Christopher Hurt is an REL alum who works in Los Angeles. He is best known for his work with the rock ‘n’ roll group, Jamestown Pagans.

Have you ever seen Inquisición (film, 1977)? If you’re a lover of period-piece horror movies, like I am, then you’ll want to check it out. Mondo Macabro has a Blu-ray release that is standout. The subject matter calls to mind this data…

Several years into his papacy John Paul II initiated a commission to study the Inquisition in the hopes of creating a sort of tally for the Catholic Church.
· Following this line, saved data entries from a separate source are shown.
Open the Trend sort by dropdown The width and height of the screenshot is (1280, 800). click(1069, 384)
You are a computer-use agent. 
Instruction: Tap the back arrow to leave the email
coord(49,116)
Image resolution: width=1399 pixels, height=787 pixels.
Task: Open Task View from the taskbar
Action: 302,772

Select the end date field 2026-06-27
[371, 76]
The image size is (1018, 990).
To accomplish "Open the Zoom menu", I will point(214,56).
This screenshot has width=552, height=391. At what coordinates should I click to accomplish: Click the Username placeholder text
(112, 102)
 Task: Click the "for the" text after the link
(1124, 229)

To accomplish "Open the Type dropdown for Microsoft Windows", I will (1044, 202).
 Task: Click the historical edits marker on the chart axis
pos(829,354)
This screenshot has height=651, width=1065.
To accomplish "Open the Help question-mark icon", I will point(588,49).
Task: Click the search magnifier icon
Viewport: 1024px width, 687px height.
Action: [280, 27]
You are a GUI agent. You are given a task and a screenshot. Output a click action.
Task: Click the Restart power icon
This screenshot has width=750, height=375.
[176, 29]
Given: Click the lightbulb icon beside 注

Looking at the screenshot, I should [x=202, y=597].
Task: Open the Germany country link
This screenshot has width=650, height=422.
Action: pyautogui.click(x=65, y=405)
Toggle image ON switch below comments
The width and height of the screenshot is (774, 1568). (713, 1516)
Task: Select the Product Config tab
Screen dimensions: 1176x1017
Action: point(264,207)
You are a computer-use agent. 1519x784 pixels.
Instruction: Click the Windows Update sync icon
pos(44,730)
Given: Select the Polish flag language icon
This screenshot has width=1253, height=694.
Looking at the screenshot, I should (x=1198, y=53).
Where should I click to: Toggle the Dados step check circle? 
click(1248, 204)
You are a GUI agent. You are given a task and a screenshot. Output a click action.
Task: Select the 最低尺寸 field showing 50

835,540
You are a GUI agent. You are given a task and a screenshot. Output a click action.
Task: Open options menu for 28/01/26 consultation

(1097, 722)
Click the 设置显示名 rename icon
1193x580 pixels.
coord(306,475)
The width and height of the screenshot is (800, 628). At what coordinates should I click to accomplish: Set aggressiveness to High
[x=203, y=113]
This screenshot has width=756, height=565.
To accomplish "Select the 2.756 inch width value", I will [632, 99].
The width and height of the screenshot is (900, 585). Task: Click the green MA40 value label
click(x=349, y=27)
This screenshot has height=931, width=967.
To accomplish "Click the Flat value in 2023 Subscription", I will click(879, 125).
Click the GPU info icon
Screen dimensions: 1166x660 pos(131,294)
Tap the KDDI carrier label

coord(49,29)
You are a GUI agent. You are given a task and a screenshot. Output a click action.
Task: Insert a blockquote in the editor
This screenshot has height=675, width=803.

The thinking, it seems, was that by initiating a closer examination of the wrongdoings of the past, and formally acknowledging them, it would leave one less strike against the institution, which had already done this with the Galileo incident.

In a past post I mentioned how narrativizing tidies up the mess of history, giving linear start and end points to a broad list of actions (themselves we could call movements), and excluding some situations that arguably ought to be included.

What strikes me as curious about this instance is that it illustrates many apparatuses which make this sort of negotiating possible. That is, if we substitute another reprehensible period in place of The Inquisition, can we imagine any other leader of an institution, nation-state, etc. self-authorizing and speaking on behalf of an infrastructure about events that took place centuries ago? Beyond the institutional representation (the Pope representing the Catholic Church) and authority (it’s the Pope and not my next door neighbor), which is sort of evident, I would argue that there is more subtle scaffolding that supports such infrastructure. The time (the distance between two points on a linear, historical map) that we feel sits between us and them is one of many assets leveraged for claims-making here.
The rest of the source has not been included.